I'm going to be participating in a National Geographic Live! Emerging Explorers Salon next week in Washington, D.C., if you happen to be in the area. This is more of a discussion between the audience and Explorers, mediated by Boyd Matson of National Geographic:
Sunday, October 19, 2008
My current project manager, Kelly Boyer (formerly of the Houston Zoo and now a graduate student at Iowa State) has sent me a few updates lately. I'll just paste one here. Another observation (of Tumbo hunting bushbabies with a tool) brings our sample size up to 56 records of tool-assisted hunting!
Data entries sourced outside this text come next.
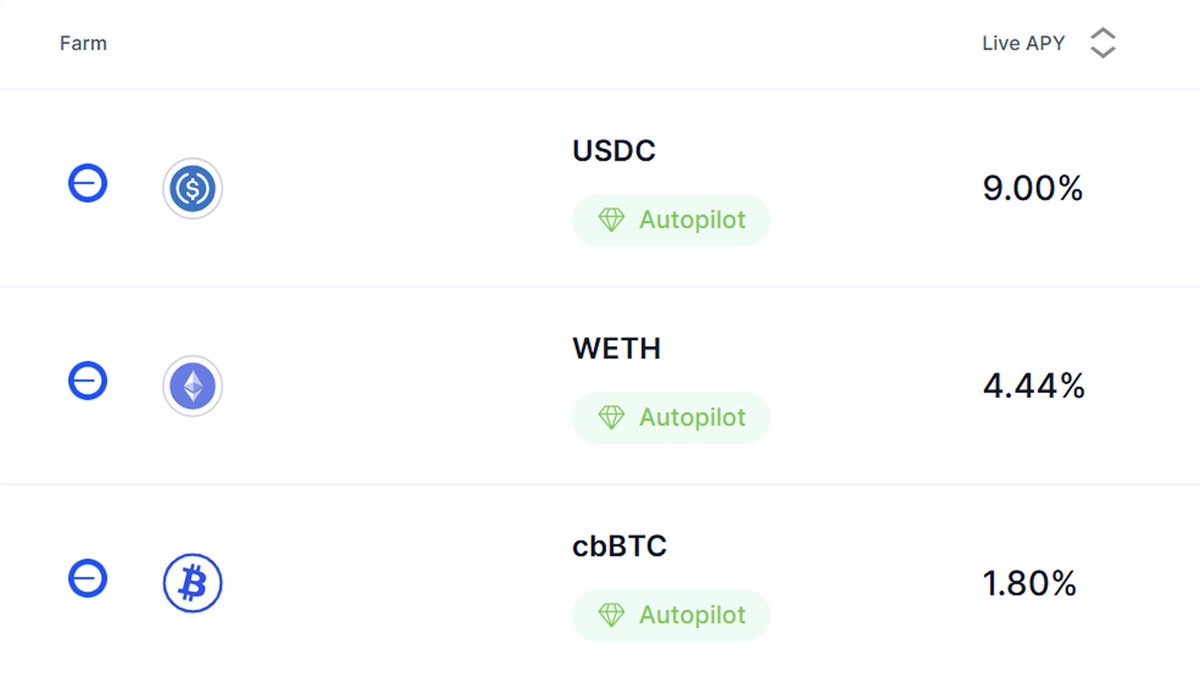Click the WETH Ethereum token icon
Screen dimensions: 1200x677
pos(192,386)
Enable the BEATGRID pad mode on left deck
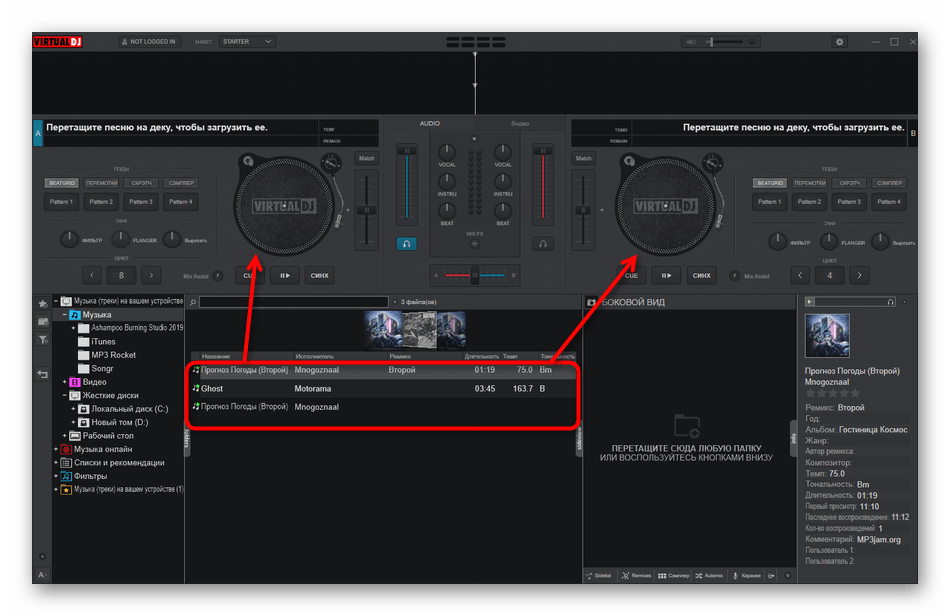The height and width of the screenshot is (616, 950). pos(62,183)
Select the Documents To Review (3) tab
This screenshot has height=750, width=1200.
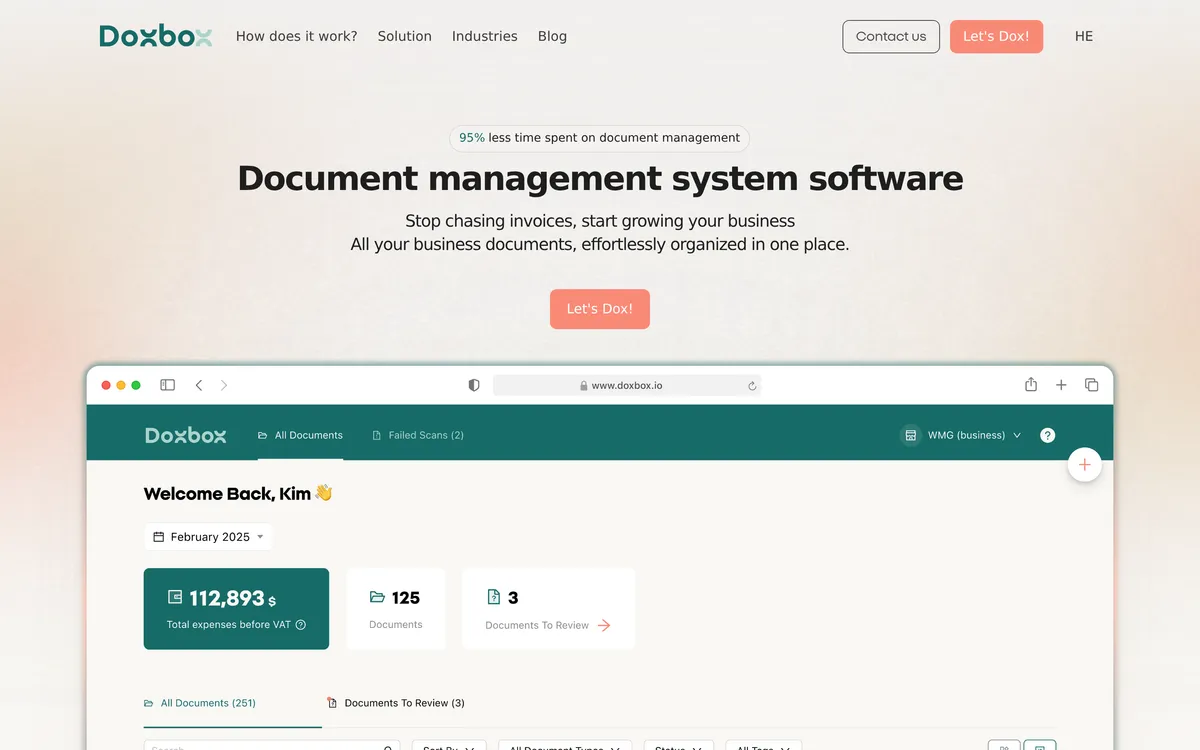point(396,703)
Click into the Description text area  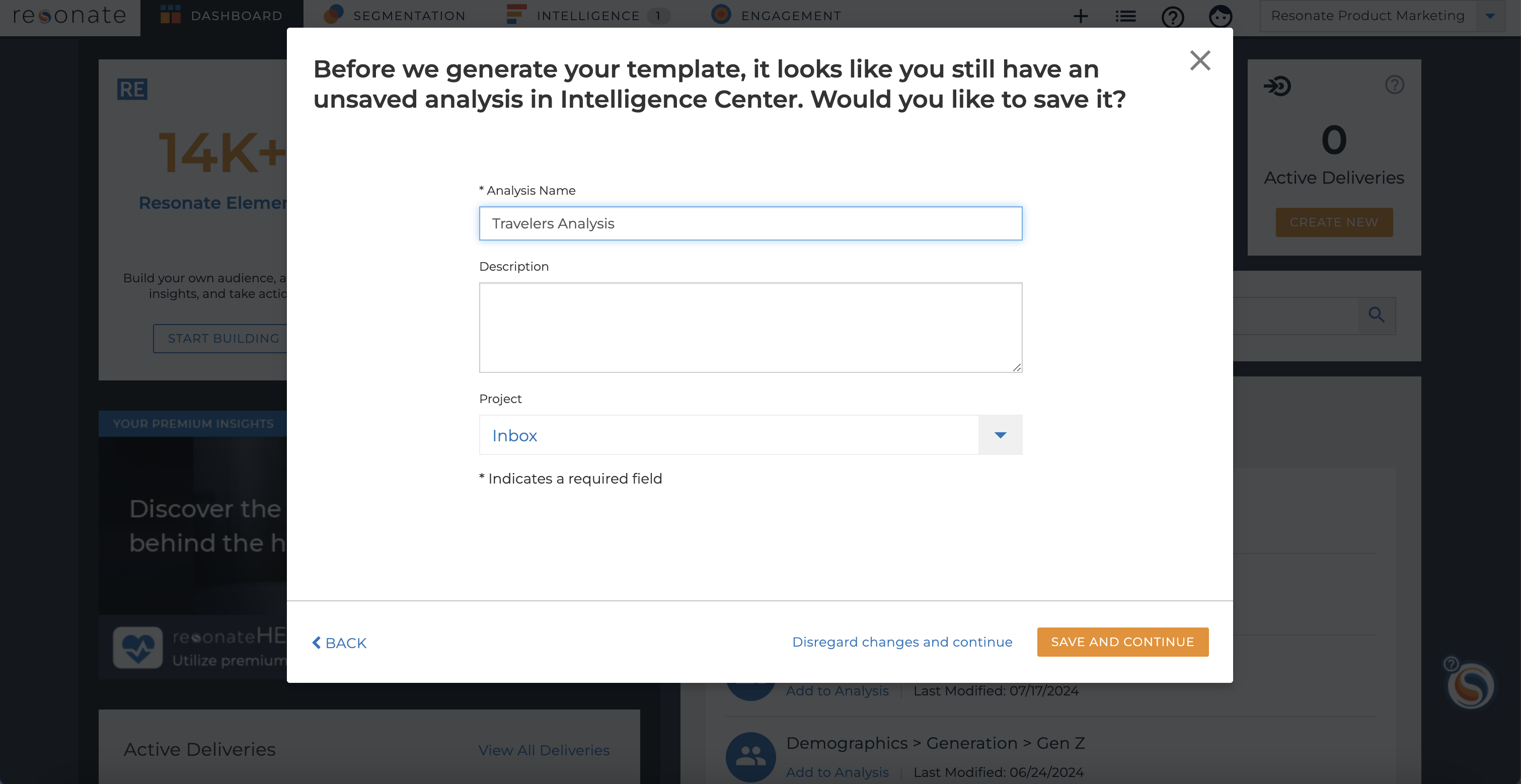coord(750,328)
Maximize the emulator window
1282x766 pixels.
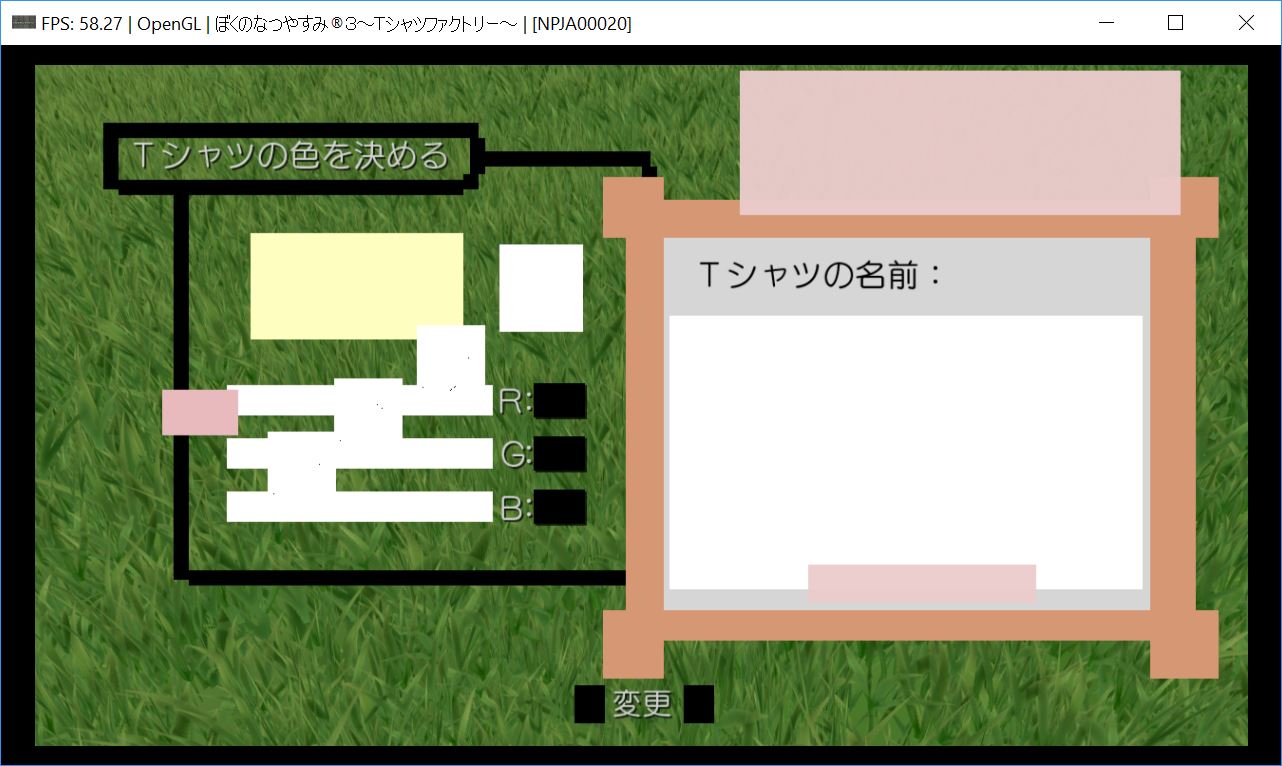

Most hunts are still by females and young males, with only a few adult males ever exhibiting the behavior. The picture at right is one taken by Kelly. It is of adult female Nickel (one of the most prolific hunters) with her 1.5 year-old infant Teva and Nellie (Nickel's juvenile sister and Teva's aunt).
The observation described below of David hunting (and not sharing the meat of!) a vervet monkey will be added to a manuscript Stacy Lindshield (Ph.D. student in Ecology and Evolutionary Biology at ISU) and I are currently preparing. Here is Kelly's news (I've noted the age-sex classes of individuals in parentheses):
...I did see them this week! AND (subadult male) David had a vervet! I didn't see the hunt, but I believe it was the hunt that helped me find them because I had just heard one loud WRAA bark and then nothing... David kept nearly the whole monkey for himself, despite Mamadou (adult male), Tia (adult female) and Bo (adolescent male) begging and begging... Yopogon (alpha male) acted as if he didn't care for most of the morning, until one moment when he stood up, piloerect and swaying, charged David and gave him a good beating! Twice! But still, David kept the monkey! In the end, he gave the skin and what little was left to Mamadou. What a pal.